→ **Task requirements**
Answer these three questions using the text on business groups' demands:
1. To what amount does the EEF want the annual investment allowance temporarily raised?
2. Who is the chief executive of the SMMT?
3. What does the British Chambers of Commerce want a government guarantee scheme to cover?

→ **Text segment**
>> Start
It is also urging Darling to come up with a "clear and credible strategy" to get the public sector finances back under control and warned that a further significant fiscal stimulus was unaffordable.
EEF: The manufacturers' organisation wants a focus on short-term measures that will minimise costs on businesses, as well as alleviate cashflow pressures and support long-term investment. In light of previous changes to the tax system, which has created a "less favourable" environment for investment, the EEF is calling for a temporary increase in the annual investment allowance from £50,000 to £250,000.
Chief economist Steve Radley welcomed the recent move to stagger the increase in Business rates but in the meantime he said acute pressures threatened to undo the "great strides" made by manufacturers in recent years. He said: "Without further action we risk further hollowing out of the supply chain and the loss of viable companies in key sectors."
Society of Motor Manufacturers and Traders (SMMT): In addition to ongoing calls for improved access to finance and credit and a scrappage incentive scheme to stimulate demand, the industry body is calling for further measures aimed at increasing sales across the car and commercial vehicle markets. This includes the removal or delay of the planned introduction of a first year rate of tax on new cars and the deferral of the new CO2-based business car capital allowance regime to 2010/11 to avoid tightening the squeeze on cash flow for business car users.
SMMT chief executive Paul Everitt said: "The UK motor industry is reaching a state of emergency and the rate of government action is crucial to the future success of the sector."
British Chambers of Commerce: The business lobby group is calling for a form of government guarantee scheme for credit insurance, which will ease the difficult conditions small- and medium-sized firms are operating in. Businesses use the insurance to cover themselves against the risk that they will not be paid for the goods they supply - but many insurers have hiked premiums or withdrawn from high-risk markets altogether.
>> End
→ **Dataset extract**
>> Start
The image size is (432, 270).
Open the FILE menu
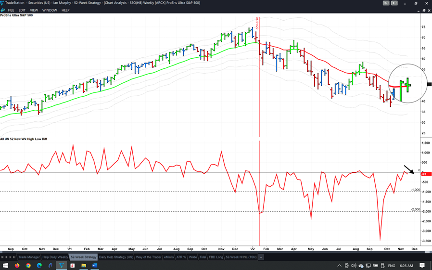pos(11,10)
>> End
→ **Completed exercise**
1. From £50,000 to £250,000.
2. Paul Everitt.
3. Credit insurance.